LOS ANGELES - A tawny stuffed puppy bobs in cold sea water, his four stiff legs tangled in the green net of some nameless fisherman.
It's one of the bigger pieces of trash in a sprawling mass of garbage-littered water, known as the Great Pacific Garbage Patch, where most of the plastic looks like snowy confetti against the deep blue of the north Pacific Ocean.
Most of the trash has broken into bite-sized plastic bits, and scientists want to know whether it's sickening or killing the small fish, plankton and birds that ingest it.
During their August fact-finding expedition, a group of University of California scientists found much more debris than they expected. The team announced their observations at a San Diego press conference Thursday.
"It's pretty shocking - it's unusual to find exactly what you're looking for," said Miriam Goldstein, who led fellow researchers from the Scripps Institution of Oceanography at UC San Diego on the three-week voyage.
While scientists have documented trash's harmful effects for coastal marine life, there's little research on garbage patches, which were first explored extensively by self-trained ocean researcher Charles Moore just a decade ago. There's also scant research on the marine life at the bottom of the food chain that inhabit the patch.

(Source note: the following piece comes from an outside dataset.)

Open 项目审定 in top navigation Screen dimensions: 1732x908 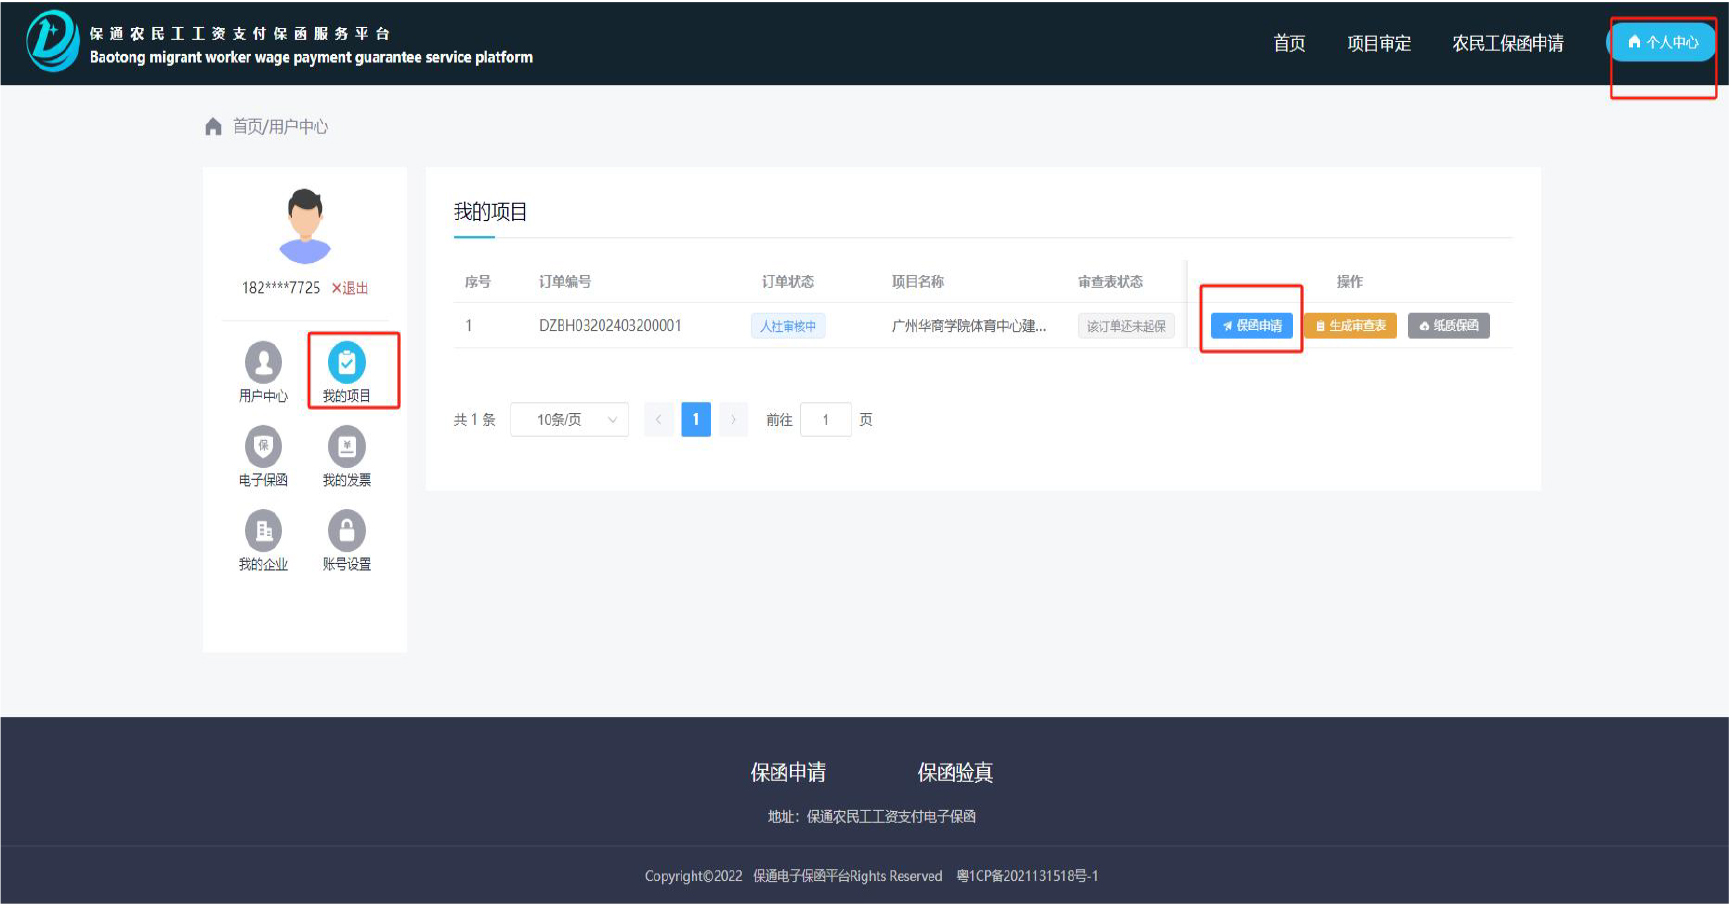click(x=1379, y=43)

But even the weather-beaten, sunbleached plastic flakes that are smaller than a thumbnail can be alarming.
"They're the right size to be interacting with the food chain out there," Goldstein said.
Bottlecaps, bags and wrappers
The team also netted occasional water bottles with barnacles clinging to the side. Some of the trash had labels written in Chinese and English, hints of the long journeys garbage takes to arrive mid-ocean.

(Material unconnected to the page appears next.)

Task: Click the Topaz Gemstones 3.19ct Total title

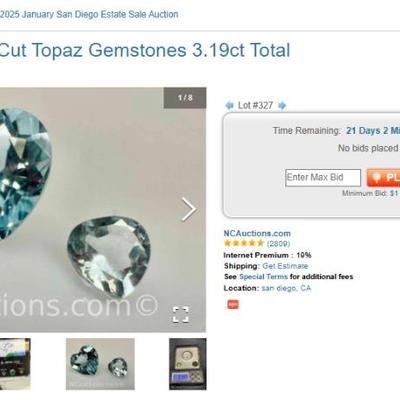Action: (x=144, y=50)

Plastic sea trash doesn't biodegrade and often floats at the surface. Bottlecaps, bags and wrappers that end up in the ocean from the wind or through overflowing sewage systems can then drift thousands of miles.
The sheer quantity of plastic that accumulates in the North Pacific Gyre, a vortex formed by ocean and wind currents and located 1,000 miles off the California coast, has the scientists worried about how it might harm the sea creatures there.
A study released earlier this month estimated that thousands of tons of plastic debris wind up in the oceans every year, and some of that has ended up in the swirling currents of the Great Pacific Garbage Patch.
Katsuhiko Saido, a chemist at Nihon University, Chiba, Japan, told the annual meeting of the American Chemical Society last week that plastic actually does decompose, releasing potentially toxic chemicals that can disrupt the functioning of hormones in animals and marine life.
The Scripps team hopes the samples they gathered during the trip nail down answers to questions of the trash's environmental impact. Does eating plastic poison plankton? Is the ecosystem in trouble when new sea creatures hitchhike on the side of a water bottle?
Plastics have entangled birds and turned up in the bellies of fish, and one paper cited by the National Oceanic and Atmospheric Administration estimates 100,000 marine mammals die trash-related deaths each year.
The scientists hope their data gives clues as to the density and extent of marine debris, especially since the Great Pacific Garbage Patch may have company in the Southern Hemisphere, where scientists say the gyre is four times bigger.
"We're afraid at what we're going to find in the South Gyre, but we've got to go there," said Tony Haymet, director of the Scripps Institution.
Only humans are to blame for ocean debris, Goldstein said. In a blog entry posted a day before the science ship arrived in Newport, Ore., she wrote the research showed her the consequences of humanity's footprint on nature.
"Seeing that influence just floating out here in the middle of nowhere makes our power painfully obvious, and the consequences of the industrial age plain," she wrote. "It's not a pretty sight."